- PROVIDED PASSAGE:
Transition Training on Tour Blog Post 5

Aotearoa‘s Transition

Manawatu Gorge Windfarm with Naresh and interested looking sheep

Manawatu Gorge Windfarm with Naresh and interested looking sheep

We are staying up the Pohangina river valley with my sister and family. They live in the rich, rural heartland of the North Island of New Zealand. They have a small holding; 5 acres and run a few lambs and a couple of beef cattle and have a small vege garden and horses for the kids. It’s potentially very resilient and has the makings of a sustainable lifestyle if the rest of their lives weren’t so resource hungry. Like most Kiwis they live a normal unsustainable life amidst a potentially easily sustainable and resilient land, a real contradiction to my eyes.

A New Zealand fern

A New Zealand fern

Gas (petrol) is cheap here and people use it like in America with no regard, and the country itself has such a small population that it’s probably within its eco footprint. According to a recent World Wildlife Fund report- Europe 2005 The Ecological Footprint NZ ranks as 14th highest footprint in the world, with a per capita footprint of just under 6 hectares. I suspect there is more than 24 million hectares of productive land in NZ, so they are within their countries footprint, but way over the world sustainable footprint of 1.8 hectares.

As they are living on between 3 and 4 planets, but within their own countries sustainable limits – this will explain the widespread complacency ecologically speaking. There are ample resources and rich land, and lots of water and loads of unused potential for RE generation. There is a wind farm on the horizon near my sister’s place and that’s new. Australia and the USA know that they are coming up against big problems, but here the rest of the world and its problems are far away and the land is rich so why worry?

There was a article in the paper today pointing out that peak oil was 2020 and mentioning the recent report by the IEA and George Monbiot’s grilling of Faith Birol, the chief economist of the IEA, who admitted (for the first time) that 2020 is the peak, and padded that with lots of wishful thinking. The author of the article went on to mention that there will be great solar electric cars shortly and then second generation bio fuels in the form of algae which will solve all of our problem, so no worries. I suspect that it’s a way to avoid engaging with the obvious problem NZ faces with peak oil; a dispersed population, a heavy dependence on long distance tourism, and a farming sector that is heavily oil dependent.

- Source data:
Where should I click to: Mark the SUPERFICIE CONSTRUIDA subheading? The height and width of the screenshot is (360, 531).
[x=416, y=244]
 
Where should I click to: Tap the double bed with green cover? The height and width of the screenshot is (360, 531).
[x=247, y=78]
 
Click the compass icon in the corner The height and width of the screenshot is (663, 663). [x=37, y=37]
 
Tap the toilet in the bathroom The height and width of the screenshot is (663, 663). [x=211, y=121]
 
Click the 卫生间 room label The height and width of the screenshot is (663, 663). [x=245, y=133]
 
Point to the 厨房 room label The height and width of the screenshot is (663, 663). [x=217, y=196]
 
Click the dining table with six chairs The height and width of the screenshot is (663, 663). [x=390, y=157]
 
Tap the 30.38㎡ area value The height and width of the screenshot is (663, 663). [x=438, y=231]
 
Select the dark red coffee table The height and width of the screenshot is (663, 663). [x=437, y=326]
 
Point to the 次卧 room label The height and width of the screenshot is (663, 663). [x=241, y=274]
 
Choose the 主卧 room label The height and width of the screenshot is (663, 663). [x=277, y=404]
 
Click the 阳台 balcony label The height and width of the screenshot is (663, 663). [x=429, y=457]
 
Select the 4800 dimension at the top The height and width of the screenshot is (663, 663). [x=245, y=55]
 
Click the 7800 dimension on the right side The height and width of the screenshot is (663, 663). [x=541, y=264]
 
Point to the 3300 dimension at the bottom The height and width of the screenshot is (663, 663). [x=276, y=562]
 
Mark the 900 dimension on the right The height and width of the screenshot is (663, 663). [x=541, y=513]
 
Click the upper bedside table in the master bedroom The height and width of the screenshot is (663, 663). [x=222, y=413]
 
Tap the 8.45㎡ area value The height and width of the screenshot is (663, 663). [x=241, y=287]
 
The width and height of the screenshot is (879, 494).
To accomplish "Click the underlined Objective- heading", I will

- PROBLEM STATEMENT:
Extend the blog post on New Zealand's transition and peak oil, picking up right after its last sentence.

- FINAL RESULT:
And Sophy pointed out that NZ could conceive solutions to the problems facing it that would include remaining within the current paradigm. Their problem is essentially a liquid fuels problem. However they would have to assume that they are truly isolated from the rest of the world, which they aren’t, that long distance tourism would continue which it won’t, and that they could go running a hugely energy inefficient farming sector which will be impossible. [???] And there are a myriad of other problems and challenges. And what happens when climate refugees start arriving en mass from places like Bangladesh?

Many people from all over the world are buying up New Zealand real estate and several people in the USA mentioned to me that if things got really bad in the US they would hop it to guess where?? NZ. A country many are seeing as the place to be post peak oil over run with refugees rich or otherwise is no longer a bolt hole.

Makara Windfarm near Wellington New Zealand

Makara Windfarm near Wellington New Zealand

We stayed with a friend and her partner who were also at the centre of the campaign to stop Meridian putting up windmills outside Wellington, in one of the windiest land based wind resources in the world. I can understand the frustration and the desire to keep a pristine and very beautiful and wild place just that. And she proposed that they didn’t need big windmills to convert to a low carbon society, small scale local solutions and off grid seemed to her the way forward. And it makes some sense.

Big business wants big solution like large scale wind because that’s its way of keeping control of the energy sector. It doesn’t like solar panels because once you have sold someone a panel then you give them energy independence. A utility would much rather going on selling you wind power forever, it make more money and business sense. Her assertion was that wind is being pushed by the government and no doubt driven by big corporate interests.

However the part that she and most people (anti wind mills or otherwise) don’t get is that small scale, re-localised, and local energy independence is the route to a Transitioned, powerdown future. It is also the route to a no growth or steady state economy. If that’s what you want then small scale off grid, local energy independence is the answer. But her lifestyle is not a powerdown one. If you want the present arrangement; economic growth and all the goodies that come with it, then you have to have large scale solutions to large scale problems. It’s a choice, and that’s the choice facing us. I suspect we will see lots more large scale wind and large scale attempts at ‘solving’ our ‘multiple collisions with reality’.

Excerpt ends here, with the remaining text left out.